What makes Graph invariants so useful/important?

We probably wouldn’t ask what makes graph properties useful. In many ways we consider isomorphic graphs as “the same.” Invariants are just properties that respect this sameness. The specific vertex set is not an invariant. The number of vertices is. You can certainly make up unmotivated invariants like “the number of vertices whose degree is a divisor of $65$

If you want to decide “is graph $G$ isomorphic to graph $H$?” then easily computed invariants like number of vertices might easily tell you no. If they fail then you can try harder. But invariants are useful for more than deciding isomorphism.

The girth (length of the shortest cycle), chromatic number, clique number all seem pretty useful. A canonical labeling won’t get you very far toward determining what they are.

As far as how one would create a “good” graph invariant, I think that isn’t the right thing to ask. Instead, start with a question you find interesting and see what invariants it leads to.

You might start with a question like “when can a graph be drawn in the plane without edge crossings?” Which is itself an attractive invariant. Then you could be drawn to thinking “well, all but one with up to 5 vertices...” and end up with the useful but not obvious idea of graph minors which turn out to be widely useful.
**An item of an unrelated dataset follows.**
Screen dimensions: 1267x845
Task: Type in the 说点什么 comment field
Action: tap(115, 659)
In some cases we also might want to know if there are or could be graphs which have a certain mix of invariants such as regular of degree $r$ with $n$ vertices. Then the invariant “number of edges” is $\frac{rn}2$ which tells you that $r$ and $n$ can’t both be odd. That is a basic example but there are spectacular results obtained by considering the distinct eigenvalues and multiplicities (a negative or non-integer multiplicity says “no way!”)
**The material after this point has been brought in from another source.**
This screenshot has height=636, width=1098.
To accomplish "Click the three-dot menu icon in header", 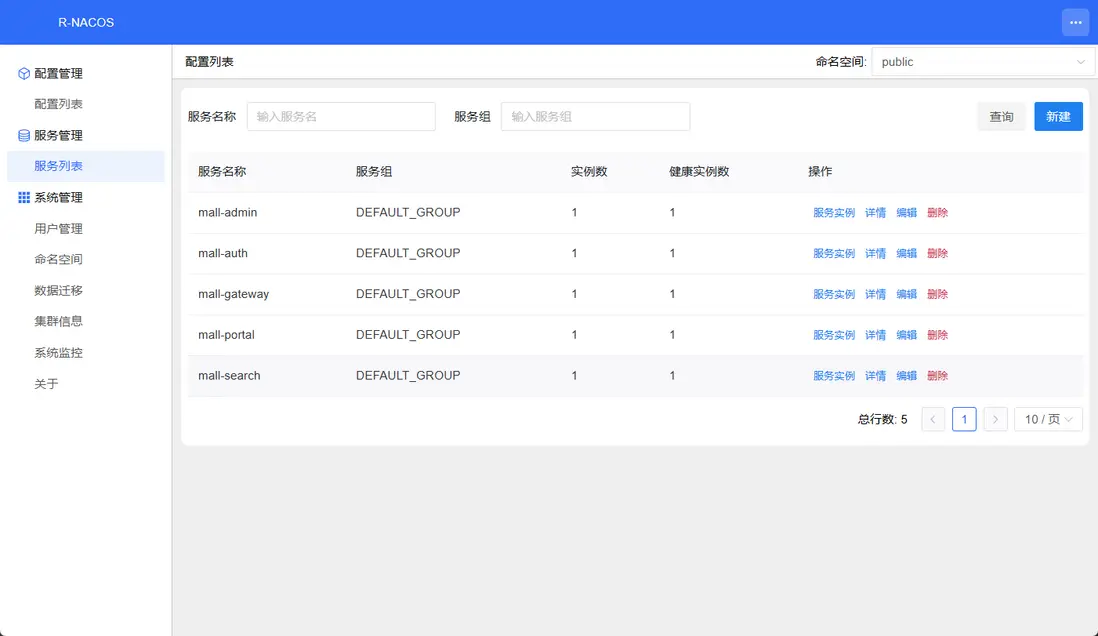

LATER Since you ask, here is an example of my claim that the invariant arises from a question. Map coloring leads to Problem: show that every planar graph enjoys the (invariant) property of having a proper $4$-coloring. This leads the one to define the chromatic function $P(G,c)$ as the number of proper colorings of the given graph $G$ with $c$ colors to show $P(G,4) \gt 0$ for planar graphs. Once you start to investigate there is the perhaps unexpected discovery that $P(G,c)=p(c)$ for a polynomial $p=p_G(x).$ By that time the chromatic polynomial seems well motivated and finding that $p(-1)$ counts acyclic orientations just ups the ante. Read Wikipedia for details.

There are intervals of the real line which can not contain any zeroes of a chromatic polynomial ( for example $(0,1)$ and $(1,\frac{32}{27}]$ ) and also some intervals which can’t do so for a planar triangulation of a sphere. Alas, no one has shown algebraically that $4$ belongs to such an interval.
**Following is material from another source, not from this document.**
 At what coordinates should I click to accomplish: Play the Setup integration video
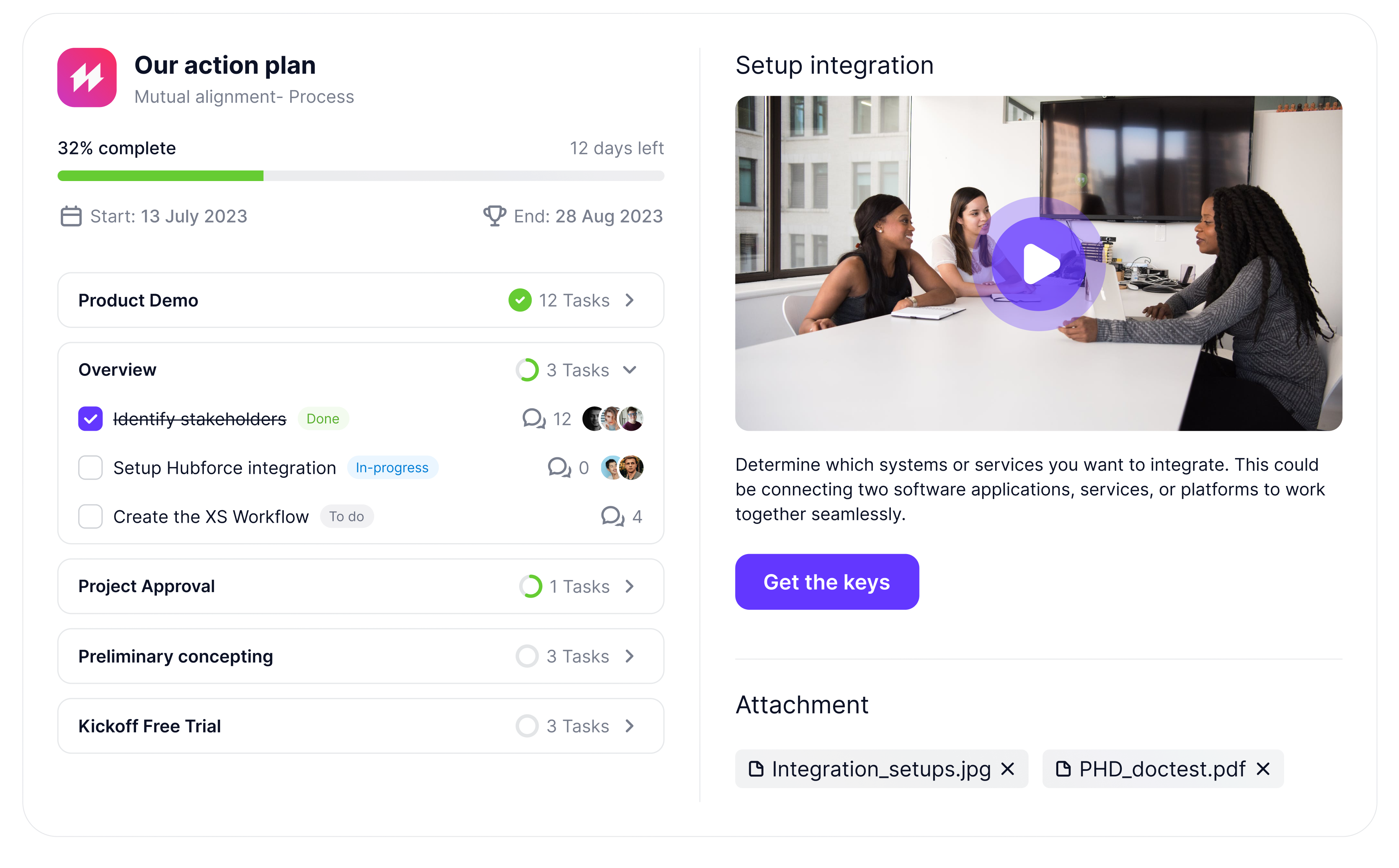click(1039, 264)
Some graph invariants are useful to separate NP-complete problems from tractable problems. Bounded treewidth is such a parameter. For example, the weighted max independent set problem is NP-complete but can be solved in linear time for graphs of bounded treewidth. Similarly, the NP-complete 3-coloring problem can be solved in linear time for graphs of bounded treewidth. The time complexities for these problems are $O(2^w n)$ and $O(3^w n)$ respectively, for graphs of tree-width $w$.

Two classes of graphs with bounded treewidth are the Halin graphs and pseudoforests:


         
          Images from Wikipedia: Halin graph, pseudoforest.



Canonical labellings are hard to find and to handle. This is why one neeeds invariants, so that one can have statements like “all graphs having such and such invariants are so and so”.

This is akin to many other mathematical theories, e.g. a lot can be said about a linear operator from its characteristic polynomial alone. By the way, the characteristic polynomial of the adjacency matrix of a graph contains quite a bit of information about the graph, e.g. in some cases one can say things about the diameter of the graph, etc.